Various reports suggests that the synonymous codon choices appear to be positively correlated with the relative abundance of tRNAs, with the correlation being very strong for highly expressed genes (Ikemura,1981; Bennetzen et al.,1982; Ikemura,1982; Ikemura,1981; Bennetzen et al., 1982; Gouy et al.,1982; Sharp et al., 1986; Bulmer, 1988; Bulmer, 1991; Kanaya et al.,1991)In several organisms, cellular tRNA abundance was shown to be directly proportional to their tRNA copy number (Kanaya et al.,1991; Kanaya et al.,2001) Table 4.
To point any positive correlation between host tRNA abundance and synonymous codon usage of phage D3 and phage D3112 a comparative analysis was made between the copy numbers of Pseudomonas syringae specific tRNA and over represented synonymous codons of phage D3 and phage D3112 separately (Table 5).
It was found that out of total 23 over-represented codons of D3, 20 are recognized by those Pseudomonas syringae specific tRNAs that have at least one copy in the cell.

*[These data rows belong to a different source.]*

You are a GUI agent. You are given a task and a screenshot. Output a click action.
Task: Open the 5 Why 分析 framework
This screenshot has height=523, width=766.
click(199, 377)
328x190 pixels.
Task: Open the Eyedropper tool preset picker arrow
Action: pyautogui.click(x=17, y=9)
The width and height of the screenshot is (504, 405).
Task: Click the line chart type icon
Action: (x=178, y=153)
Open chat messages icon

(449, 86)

In contrast, 2 less over-represented codons of D3112 are recognized by abundant tRNAs Pseudomonas syringae specific tRNAs. The data indicates that most of the genes of D3 and D3112 have high translation efficiency.
The study of Synonymous codon usage of 20 phages of Pseudomonas syringae has been done in our work. Out of these 20 phages, phage D3, D3112 and 119X codon usage, their correlation with expression levels and their translational selection clearly suggest that these may be useful for curing Pseudomonas infections.
Further, a comparative analysis of codon usage and RSCU value of the protein coding genes of these 20 phages was done. The cluster analysis (Figure 2 and Table 3) also indicates the similarity in the synonymous codon usage and the divergence among the phages D3, D3112 and 119X. The RSCU value suggest that D3 and D3112 have high GC content and the phage 119X though have high AT rich regions, but the codon variation is uniform in phage 119X (shown in Figure 1). It is observed that D3 carries most highly expressed genes compared with the other phages. Also the over-represented codons of D3 are preferentially reorganized compared with other phages. Based on this data (Figure 5 and Table 5), we suggest that the genes of D3 are expressed rapidly by host’s translation machinery. Several lytic phages had been used successfully to cure infected patients (Sulakvelidze et al.,2001; Markoishvili et al.,2002; Jikia et al.,2005). It is speculated whether to use phages as a mixture of relatively weak and virulent phages or as one of a kind. A comparative analysis on codon usage of E. coli phages T1, T3, T4, T5 and T7 indicates that T4 carries the highest percentage of highly expressed genes among 5 phages and T4-like phages showed immense potential in therapy (Chibani-Chennoufi et al., 2004).
Our results interprets that the codon usage of different phages of Pseudomonas vary significantly which can be suggested due to the occurrence of several factors such as mutational biasing, translational selection etc.
On the basis of our data we suggest that out of twenty phages of Pseudomonas phage D3 will be best suited for the treatment of Pseudomonas infections. Thus the phage D3 may be recommended to the phage therapy for the treatment of halo blight disease of Pseudomonas syringae.
The authors are thankful to the Sub-Distributed Information Center (BTISnet SubDIC), Department of Biotechnology (No. BT/BI/04/065/04), New Delhi, India for financial support.